[THE INPUT — start]

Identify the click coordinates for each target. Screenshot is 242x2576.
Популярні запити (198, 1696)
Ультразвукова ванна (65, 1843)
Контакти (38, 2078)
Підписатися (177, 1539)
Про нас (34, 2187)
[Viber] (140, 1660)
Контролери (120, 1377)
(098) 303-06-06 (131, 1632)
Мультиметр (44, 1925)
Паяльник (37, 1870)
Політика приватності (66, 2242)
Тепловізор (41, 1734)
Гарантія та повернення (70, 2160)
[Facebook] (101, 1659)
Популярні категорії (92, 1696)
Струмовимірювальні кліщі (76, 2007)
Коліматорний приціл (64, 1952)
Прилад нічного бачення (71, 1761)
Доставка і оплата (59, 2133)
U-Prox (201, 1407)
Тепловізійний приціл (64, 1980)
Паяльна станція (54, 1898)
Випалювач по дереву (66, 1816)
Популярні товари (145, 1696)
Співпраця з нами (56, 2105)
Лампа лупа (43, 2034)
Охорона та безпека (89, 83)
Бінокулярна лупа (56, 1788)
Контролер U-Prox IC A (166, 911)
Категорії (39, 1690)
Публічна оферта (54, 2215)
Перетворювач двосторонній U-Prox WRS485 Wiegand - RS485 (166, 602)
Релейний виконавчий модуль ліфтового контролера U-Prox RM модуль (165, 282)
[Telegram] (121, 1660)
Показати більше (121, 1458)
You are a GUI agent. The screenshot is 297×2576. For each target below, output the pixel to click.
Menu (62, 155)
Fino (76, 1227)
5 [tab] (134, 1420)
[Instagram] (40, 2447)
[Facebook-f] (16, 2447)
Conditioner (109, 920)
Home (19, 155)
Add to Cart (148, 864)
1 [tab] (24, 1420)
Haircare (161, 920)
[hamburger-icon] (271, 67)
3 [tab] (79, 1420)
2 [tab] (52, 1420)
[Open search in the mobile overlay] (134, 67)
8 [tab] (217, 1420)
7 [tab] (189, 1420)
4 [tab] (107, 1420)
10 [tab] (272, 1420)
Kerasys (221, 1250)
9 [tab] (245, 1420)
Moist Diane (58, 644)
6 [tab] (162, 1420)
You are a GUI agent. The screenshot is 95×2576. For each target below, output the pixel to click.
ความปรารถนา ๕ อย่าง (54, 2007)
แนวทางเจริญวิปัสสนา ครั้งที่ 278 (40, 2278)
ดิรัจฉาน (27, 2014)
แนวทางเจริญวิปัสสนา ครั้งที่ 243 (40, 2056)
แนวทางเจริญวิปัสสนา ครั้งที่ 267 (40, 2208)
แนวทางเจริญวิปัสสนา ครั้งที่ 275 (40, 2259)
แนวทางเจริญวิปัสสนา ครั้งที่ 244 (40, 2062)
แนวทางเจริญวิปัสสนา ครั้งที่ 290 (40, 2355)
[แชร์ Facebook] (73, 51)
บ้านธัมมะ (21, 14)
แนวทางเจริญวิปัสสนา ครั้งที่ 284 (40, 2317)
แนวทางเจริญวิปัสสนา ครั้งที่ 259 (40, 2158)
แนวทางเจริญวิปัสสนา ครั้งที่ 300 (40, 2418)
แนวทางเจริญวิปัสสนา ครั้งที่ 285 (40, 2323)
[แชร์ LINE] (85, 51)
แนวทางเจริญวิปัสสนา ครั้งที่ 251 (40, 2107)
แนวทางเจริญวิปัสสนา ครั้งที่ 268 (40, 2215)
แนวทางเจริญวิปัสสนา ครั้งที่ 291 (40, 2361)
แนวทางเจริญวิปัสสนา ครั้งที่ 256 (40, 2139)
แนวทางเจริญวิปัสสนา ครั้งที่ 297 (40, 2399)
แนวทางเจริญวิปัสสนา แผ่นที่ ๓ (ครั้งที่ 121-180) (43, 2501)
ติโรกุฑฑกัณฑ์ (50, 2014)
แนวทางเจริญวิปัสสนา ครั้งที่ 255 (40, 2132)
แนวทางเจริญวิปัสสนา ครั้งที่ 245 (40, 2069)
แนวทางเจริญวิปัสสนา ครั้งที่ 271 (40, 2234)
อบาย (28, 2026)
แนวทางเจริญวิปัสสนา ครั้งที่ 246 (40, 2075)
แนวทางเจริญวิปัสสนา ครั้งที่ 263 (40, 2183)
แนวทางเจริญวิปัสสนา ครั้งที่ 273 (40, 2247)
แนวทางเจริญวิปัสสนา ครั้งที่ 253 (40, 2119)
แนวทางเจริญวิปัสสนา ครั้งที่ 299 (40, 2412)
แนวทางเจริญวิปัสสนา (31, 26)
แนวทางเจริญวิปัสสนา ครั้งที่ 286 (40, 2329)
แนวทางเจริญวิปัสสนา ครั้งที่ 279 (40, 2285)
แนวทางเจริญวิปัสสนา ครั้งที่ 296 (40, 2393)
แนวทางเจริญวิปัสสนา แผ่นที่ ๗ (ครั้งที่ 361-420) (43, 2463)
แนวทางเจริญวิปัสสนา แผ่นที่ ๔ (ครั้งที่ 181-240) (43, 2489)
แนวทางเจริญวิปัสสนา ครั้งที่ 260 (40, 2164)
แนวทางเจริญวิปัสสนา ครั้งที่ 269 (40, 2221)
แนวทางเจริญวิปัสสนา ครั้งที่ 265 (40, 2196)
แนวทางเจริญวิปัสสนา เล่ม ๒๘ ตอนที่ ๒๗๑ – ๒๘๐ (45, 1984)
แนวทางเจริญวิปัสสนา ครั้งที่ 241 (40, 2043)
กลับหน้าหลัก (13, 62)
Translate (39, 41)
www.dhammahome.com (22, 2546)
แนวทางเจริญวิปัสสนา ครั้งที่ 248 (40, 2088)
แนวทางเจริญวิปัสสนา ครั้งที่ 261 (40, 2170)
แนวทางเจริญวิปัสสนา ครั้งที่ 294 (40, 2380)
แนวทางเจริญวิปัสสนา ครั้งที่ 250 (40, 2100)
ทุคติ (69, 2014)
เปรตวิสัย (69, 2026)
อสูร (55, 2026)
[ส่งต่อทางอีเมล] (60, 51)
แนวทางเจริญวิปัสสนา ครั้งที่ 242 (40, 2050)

[THE INPUT — finish]

__WHAT YOU NEED TO DO__:
From the first line of the records above down to the line containing "Гарантія та повернення (70, 2160)", repeat each line exactly as written. Include both of those lines and add nothing.

__EXERCISE RESPONSE__:
Identify the click coordinates for each target. Screenshot is 242x2576.
Популярні запити (198, 1696)
Ультразвукова ванна (65, 1843)
Контакти (38, 2078)
Підписатися (177, 1539)
Про нас (34, 2187)
[Viber] (140, 1660)
Контролери (120, 1377)
(098) 303-06-06 (131, 1632)
Мультиметр (44, 1925)
Паяльник (37, 1870)
Політика приватності (66, 2242)
Тепловізор (41, 1734)
Гарантія та повернення (70, 2160)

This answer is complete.